# Computer Vision Demo
## Practical Implementation of Image Classification with PyTorch using Fashion MNIST Dataset

**Run the Computer Vision Demo in a colab notebook**

[![Open in Colab](https://colab.research.google.com/assets/colab-badge.svg)](https://colab.research.google.com/github/murilogustineli/computer-vision-demo/blob/main/cv_demo.ipynb)

**References:**
- [TensorFlow tutorial: Basic Image Classification](https://www.tensorflow.org/tutorials/keras/classification?linkId=9317518)
- [Fashion MNIST GitHub repo](https://github.com/zalandoresearch/fashion-mnist)
- [Deep Learning with Python, Second Edition](https://www.manning.com/books/deep-learning-with-python-second-edition)
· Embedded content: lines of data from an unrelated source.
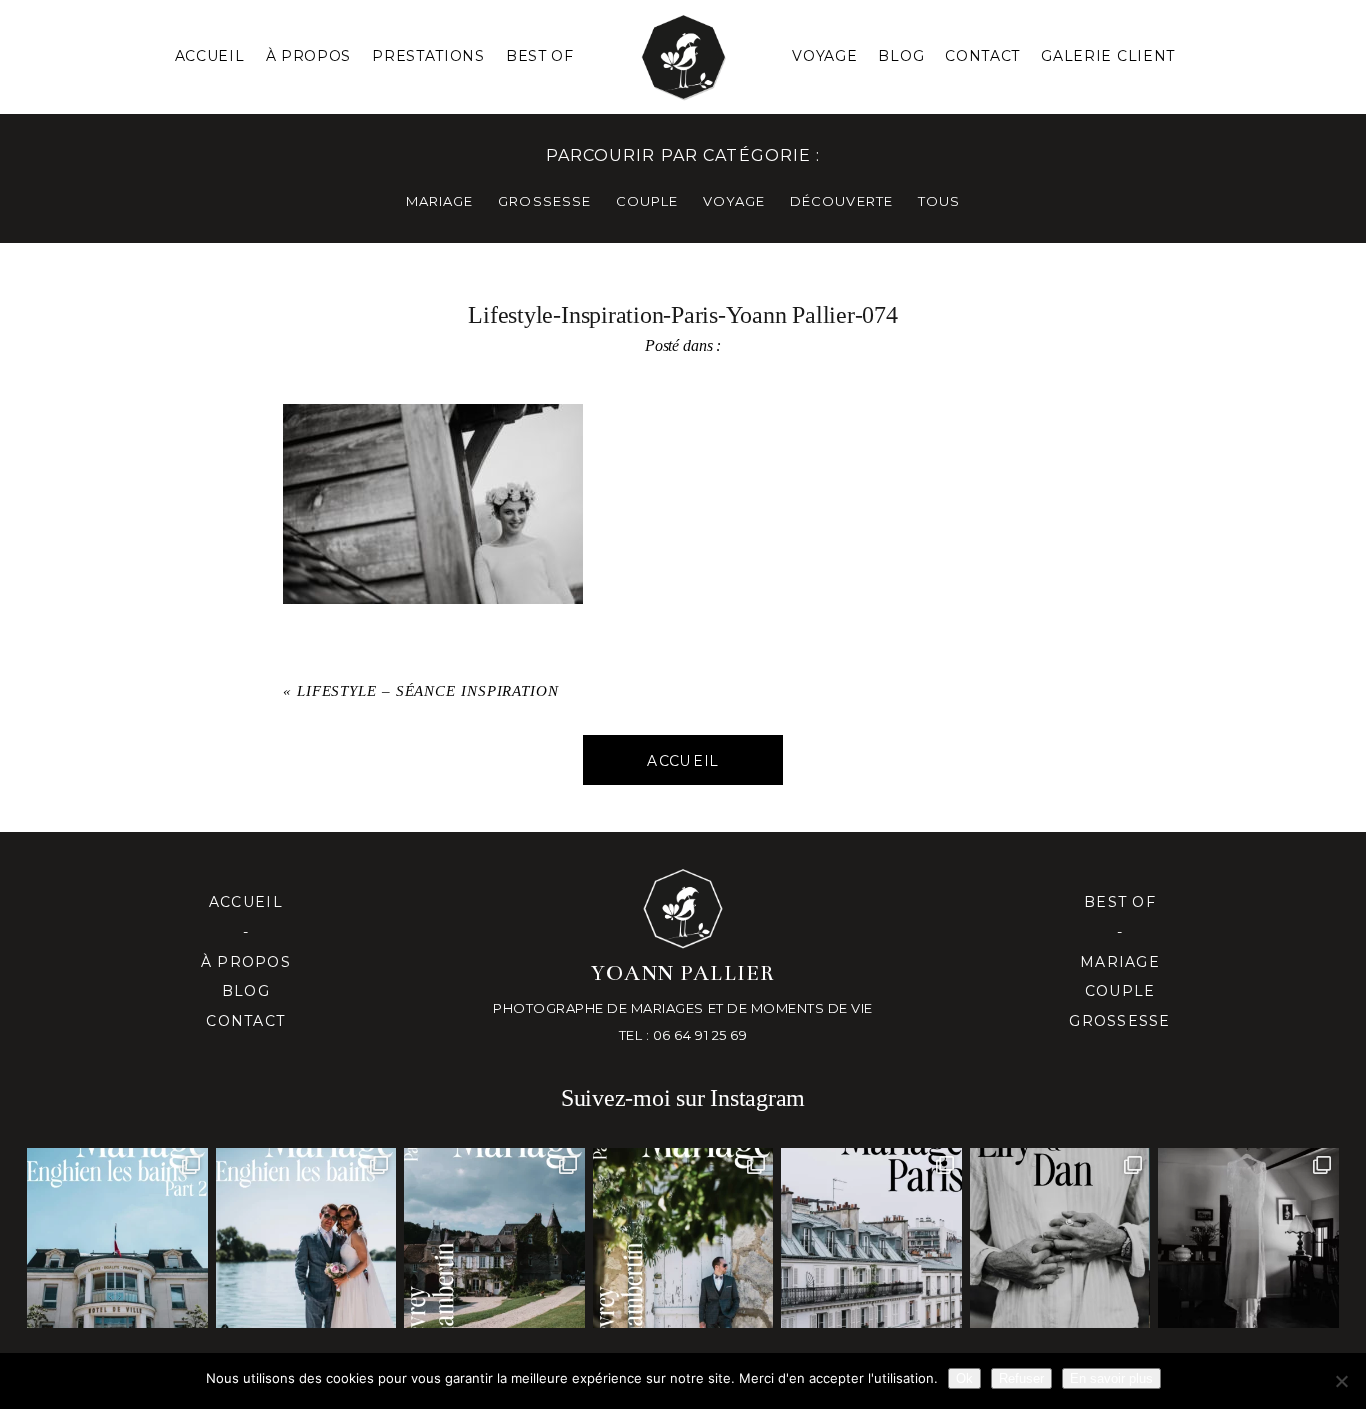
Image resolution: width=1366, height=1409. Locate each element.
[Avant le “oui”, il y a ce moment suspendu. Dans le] (1248, 1238)
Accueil (210, 56)
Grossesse (1119, 1021)
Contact (982, 56)
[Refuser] (1341, 1381)
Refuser (1021, 1378)
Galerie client (1108, 56)
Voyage (824, 56)
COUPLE (647, 201)
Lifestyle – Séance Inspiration (428, 691)
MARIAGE (439, 201)
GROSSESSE (544, 201)
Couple (1120, 991)
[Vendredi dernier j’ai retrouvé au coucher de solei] (1060, 1238)
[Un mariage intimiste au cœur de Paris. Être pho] (871, 1238)
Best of (1120, 902)
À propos (246, 962)
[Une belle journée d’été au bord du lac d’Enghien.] (306, 1238)
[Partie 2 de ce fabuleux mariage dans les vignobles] (494, 1238)
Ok (964, 1378)
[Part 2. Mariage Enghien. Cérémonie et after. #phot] (117, 1238)
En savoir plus (1111, 1378)
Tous (939, 201)
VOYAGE (734, 201)
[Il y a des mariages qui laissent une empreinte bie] (683, 1238)
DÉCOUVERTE (841, 201)
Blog (901, 56)
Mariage (1120, 962)
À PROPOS (309, 56)
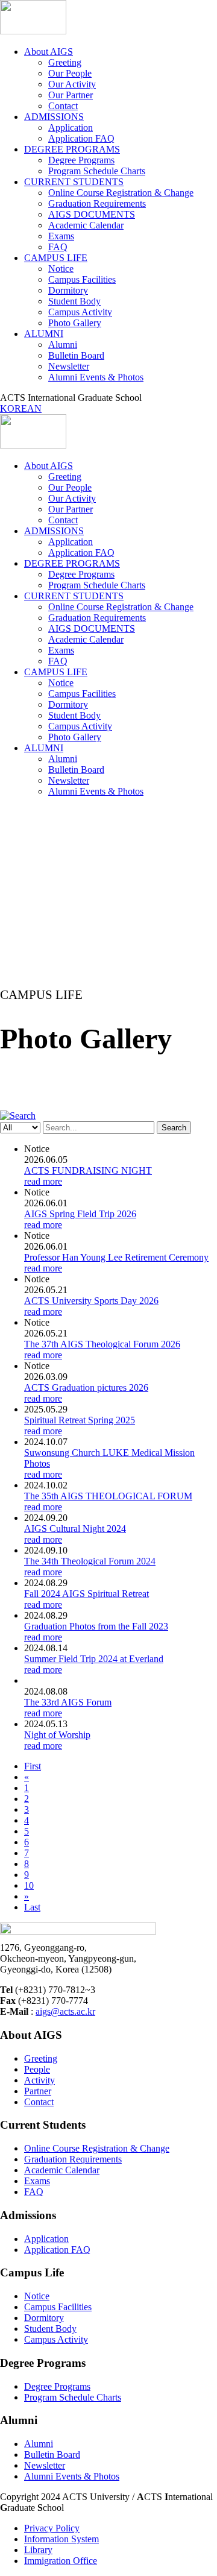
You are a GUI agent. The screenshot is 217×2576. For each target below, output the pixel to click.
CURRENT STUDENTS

Welcome to this practical implementation, where we delve into the world of computer vision using PyTorch. Our goal is to develop a practical understanding of Convolutional Neural Networks (CNNs) by implementing a model that can classify different types of clothing. This demo is designed for learners at all levels, so don't worry if some concepts seem new. We'll walk through each step of the process, explaining the key ideas and code details along the way.

In [1]:
# PyTorch
import torch

# Helper libraries
import numpy as np
import matplotlib.pyplot as plt

print(f"PyTorch version: {torch.__version__}")

PyTorch version: 2.1.2


## The Fashion MNIST dataset

In this demo, we use the `Fashion MNIST` dataset, a modern alternative to the classic [MNIST](https://en.wikipedia.org/wiki/MNIST_database) dataset traditionally used for handwriting recognition. 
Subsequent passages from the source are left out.